The special election controversy is opening up old nasty wounds. Who does the attorney general answer to: the chief executive of the state, the legislative body that authorizes his/her budget, the people who elected him/her? Also, the Legislature provides statutory details on other matters of electioneering. Special elections should be included.

As a former lawmaker, I believe the Legislature has the authority and obligation to be engaged in all election matters. Further, legislators have a right to the attorney general’s legal opinion. Until modified by constitutional amendment, they have a client relationship with this state officer. Current legislative frustration is a rationale response.

Unless readers are anxious to end a dismal episode of small talk, they are advised to avoid these topics in polite company.

Webb: Most citizens aren’t interested in this abstruse quarrel. They just want a fair special election — which is what they’re getting.

Amid all the rhetoric, one thing is clear: Had the governor not quickly put the special election wheels in motion, it is highly likely that the 3rd District GOP nominee would have been selected exclusively by a relatively few state delegates. Party voters would have been shut out of the primary election, and Utah’s next member of Congress would be far-right activist Chris Herrod, who won the convention vote.

Thanks to the governor’s action (and also thanks to SB54/Count My Vote), primary voters will have a choice — Herrod, Provo Mayor John Curtis, or businessman Tanner Ainge.

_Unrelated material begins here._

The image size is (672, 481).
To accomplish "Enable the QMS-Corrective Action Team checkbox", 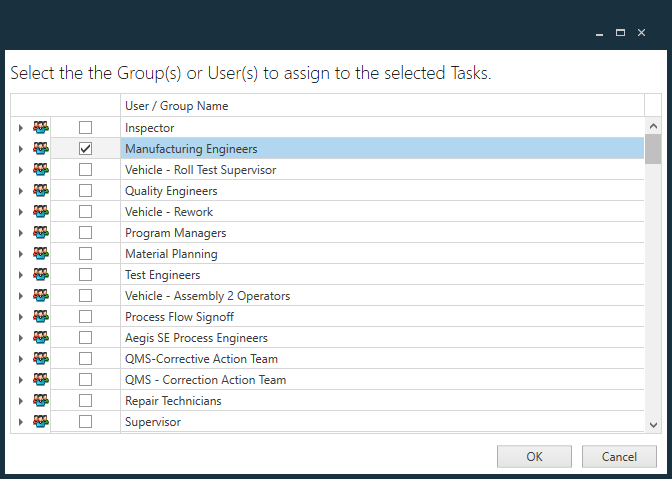I will pyautogui.click(x=85, y=359).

The matter of the legal opinion is tricky. How can the attorney general represent both the governor and the Legislature when they are at odds? How would you like your law firm to issue an opinion on behalf of another client who is threatening to sue you? The attorney general has to decide who he represents to avoid a serious conflict of interest.

Will this episode seriously damage the legislative/gubernatorial relationship?

Pignanelli: “Separation of powers” issues are more structural than ideological, and difficult to personalize. Emotions will dissipate over time. But before scar tissue covers everything, the Legislature should send to voters a constitutional amendment proposition providing their government branch the authority to call a special session. This will allow needed responses to a host of technology, taxation and budgetary matters that arise outside general sessions. Utah citizens would support such a rational adjustment to the Constitution

Webb: Tension between the two branches of government is natural, and this is by no means a constitutional crisis. Both sides should jealously guard the prerogatives of their branch of government, and that’s what they’re doing. In the next session, the Legislature should establish policies for special congressional elections. Some feelings are a little raw, but this will blow over.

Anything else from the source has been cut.